C6474 Poor DDR Copy Performance

Estian Malan

Hi.

RandyP: If you are out there, I desperately need your help with this one. Anyone else also welcome to assist... :

I am trying to copy a frame of (32 x 16384) unsigned 16-bit values from one location in external DDR to another using the 64x+ core of the C6474 DSP. However, naturally I am getting poor copying speed performance due to a lot of cache misses involved during access to L3 RAM. I have compared the results with that of the EDMA3, and currently the EDMA3 is performing 20 TIMES faster!! However, I am running into source and destination BIDX overflow issues with the EDMA3 when the size of the matrix is increased any further.

Default L1D cache size for the C6474 is 32kB. I have tried to disable the cache before the copy by setting the L1D cache size to 0 using the CSL CACHE_setL1dSize(CACHE_L1_0KCACHE), and restoring it afterwards back to 32k. I was hoping this would force the core to read-write directly to the DDR, bypassing the cache and alleviating the penalties of cache misses, and consequently performing faster.

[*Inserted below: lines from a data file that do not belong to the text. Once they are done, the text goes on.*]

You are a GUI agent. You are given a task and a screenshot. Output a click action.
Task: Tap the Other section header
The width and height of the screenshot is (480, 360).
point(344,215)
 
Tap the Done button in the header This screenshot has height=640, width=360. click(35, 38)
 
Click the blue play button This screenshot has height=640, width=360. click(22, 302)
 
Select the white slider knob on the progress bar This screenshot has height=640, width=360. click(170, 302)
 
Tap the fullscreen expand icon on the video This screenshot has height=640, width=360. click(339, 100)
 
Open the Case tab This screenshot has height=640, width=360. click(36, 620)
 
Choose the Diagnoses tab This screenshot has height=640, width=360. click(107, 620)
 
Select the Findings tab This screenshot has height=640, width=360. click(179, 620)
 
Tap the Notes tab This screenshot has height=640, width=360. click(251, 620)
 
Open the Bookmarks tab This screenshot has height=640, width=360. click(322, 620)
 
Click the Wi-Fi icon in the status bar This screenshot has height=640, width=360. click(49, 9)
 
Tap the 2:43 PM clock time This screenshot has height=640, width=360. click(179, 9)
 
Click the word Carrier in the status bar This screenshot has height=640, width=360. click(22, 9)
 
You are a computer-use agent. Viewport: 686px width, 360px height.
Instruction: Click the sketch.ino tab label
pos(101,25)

However, I am always getting the same copying speed performance, regardless of the cache size setting, and pretty poor compared to the EDMA3.

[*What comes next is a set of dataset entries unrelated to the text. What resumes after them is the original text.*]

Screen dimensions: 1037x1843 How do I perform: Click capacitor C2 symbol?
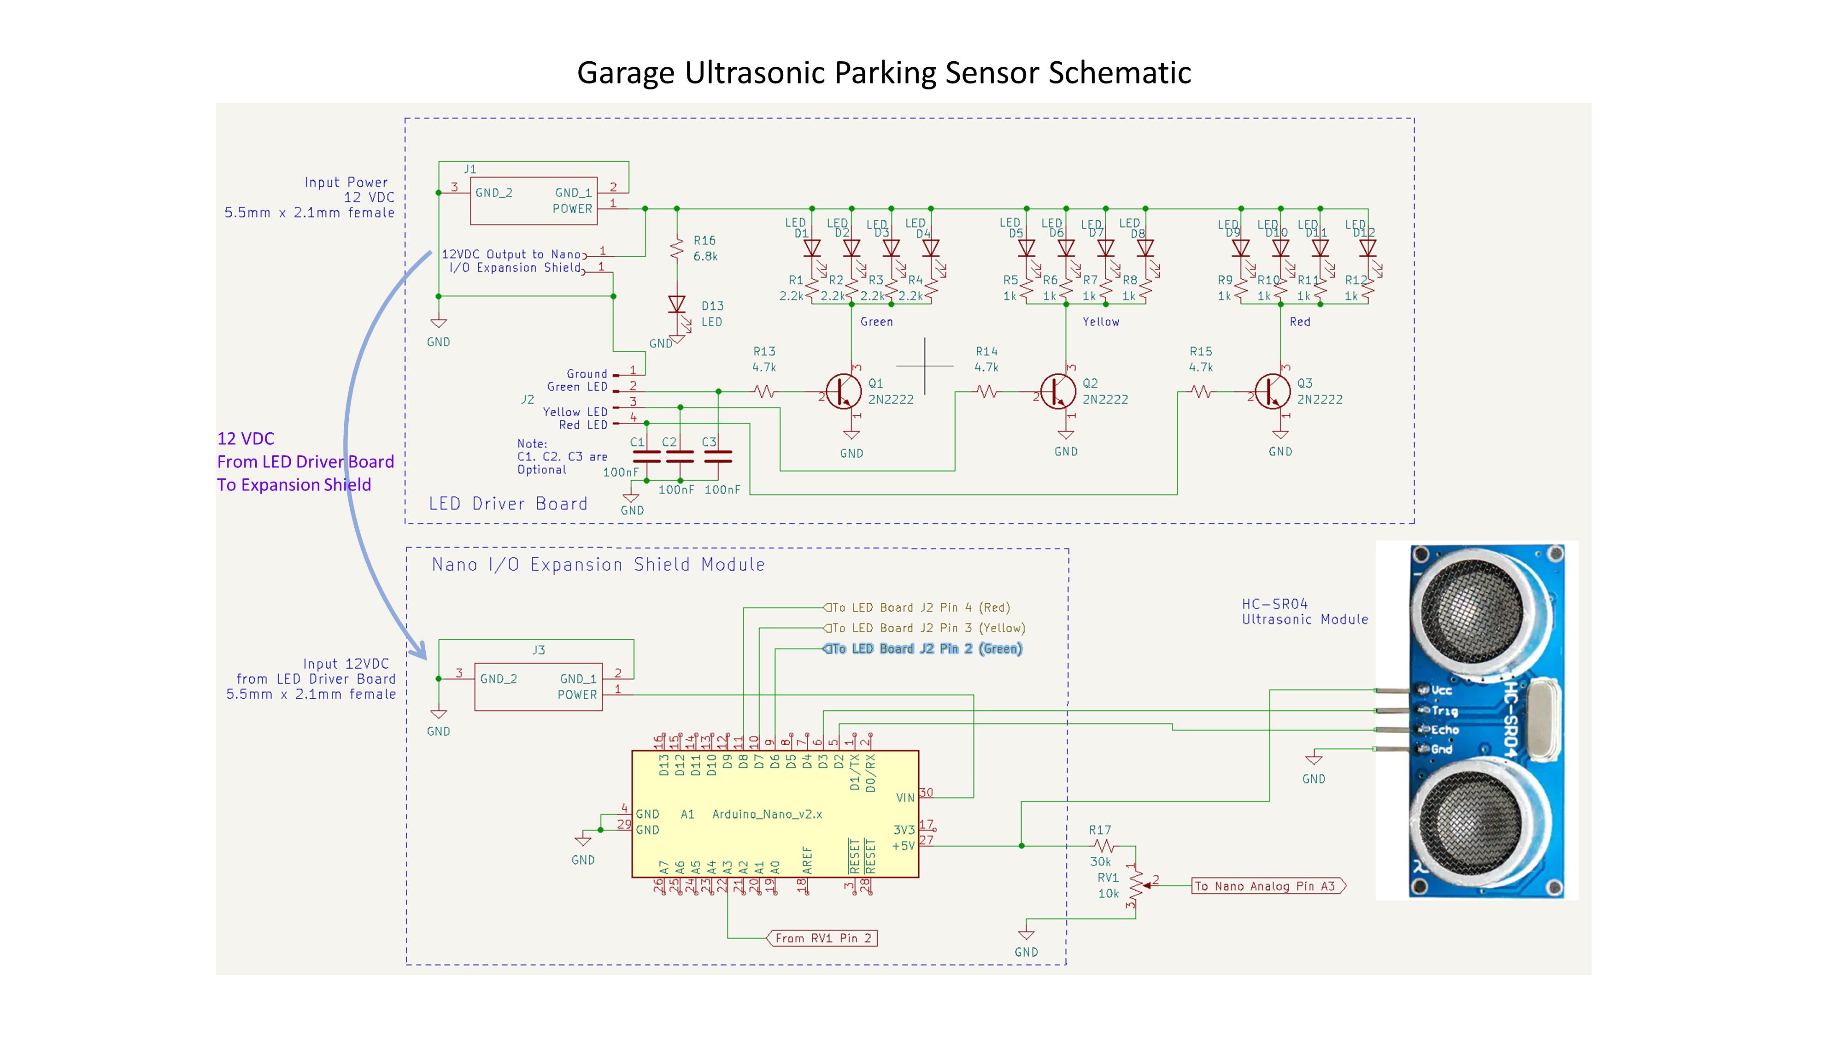pos(680,456)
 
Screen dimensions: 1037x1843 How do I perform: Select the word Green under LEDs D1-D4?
pos(876,322)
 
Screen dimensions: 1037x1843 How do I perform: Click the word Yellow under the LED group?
pos(1100,322)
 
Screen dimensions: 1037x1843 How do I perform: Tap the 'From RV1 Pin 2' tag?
pos(823,938)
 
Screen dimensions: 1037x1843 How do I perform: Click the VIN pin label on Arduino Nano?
pos(905,797)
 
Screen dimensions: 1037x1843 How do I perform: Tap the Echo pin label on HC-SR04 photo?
pos(1444,730)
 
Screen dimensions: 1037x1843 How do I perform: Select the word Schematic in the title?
pos(1120,72)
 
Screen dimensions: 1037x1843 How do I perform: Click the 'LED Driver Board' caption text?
pos(508,504)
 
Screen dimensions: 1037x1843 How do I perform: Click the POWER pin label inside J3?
pos(577,695)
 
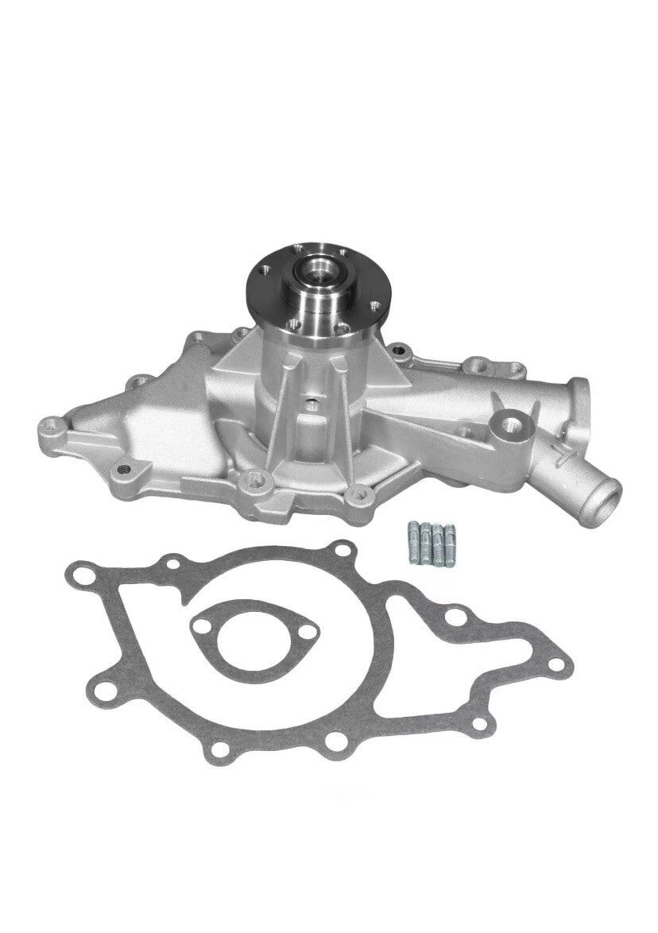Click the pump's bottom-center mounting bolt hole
pyautogui.click(x=254, y=479)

I have 2x questions that I would like to get answers for:

Am I following the right approach in trying to avoid cache misses, or is there some other way to achieve this?
Will the EDMA3 ALWAYS have better performance to the core in this regard, and why?

Thank you for the help!

Estian.

over 14 years ago

0 RandyP over 14 years ago

TI__Guru* 84110 points

Estian,

It is very surprising that you get the same copying speed performance with cache on or off. It should be much slower with cache off.

Estian Malan said:
1. Am I following the right approach in trying to avoid cache misses, or is there some other way to achieve this?

Cache misses are not much slower than non-cache accesses. You can set the MAR bit to 0 for your DDR memory range, and that will disable caching for that range. But using cache should always be best for sequential accesses. If you were doing random accesses with only one word read from each cache line, then cache misses could be a concern and disabling cache might help you. But for this case, this is not the way to go, the EDMA3 is the way to do this.

Estian Malan said:
Will the EDMA3 ALWAYS have better performance to the core in this regard, and why?

10 years ago, our rule-of-thumb was that the CPU could copy up to 5 sequential words of data from external memory to internal memory faster than setting up and executing a QDMA to do the same thing. There have been some changes in the QDMA mechanism since then (EDMA2, now EDMA3), but there have also been changes to the pipelines inside the DSP device and also in the DDR architecture (compared to SDRAM). But the number of words where the CPU is faster is still a very low number. It would be interesting to figure out what the right number is for the C6474, but it is definitely less than the data you want to copy.

The C64x+ CPU uses a register-centric RISC architecture. This means all operations are on registers. To copy data from DDR to DDR, the CPU will read the source location into a register in the CPU and then write that register to the destination. This can be slow or medium speed depending on how the code is written and optimized.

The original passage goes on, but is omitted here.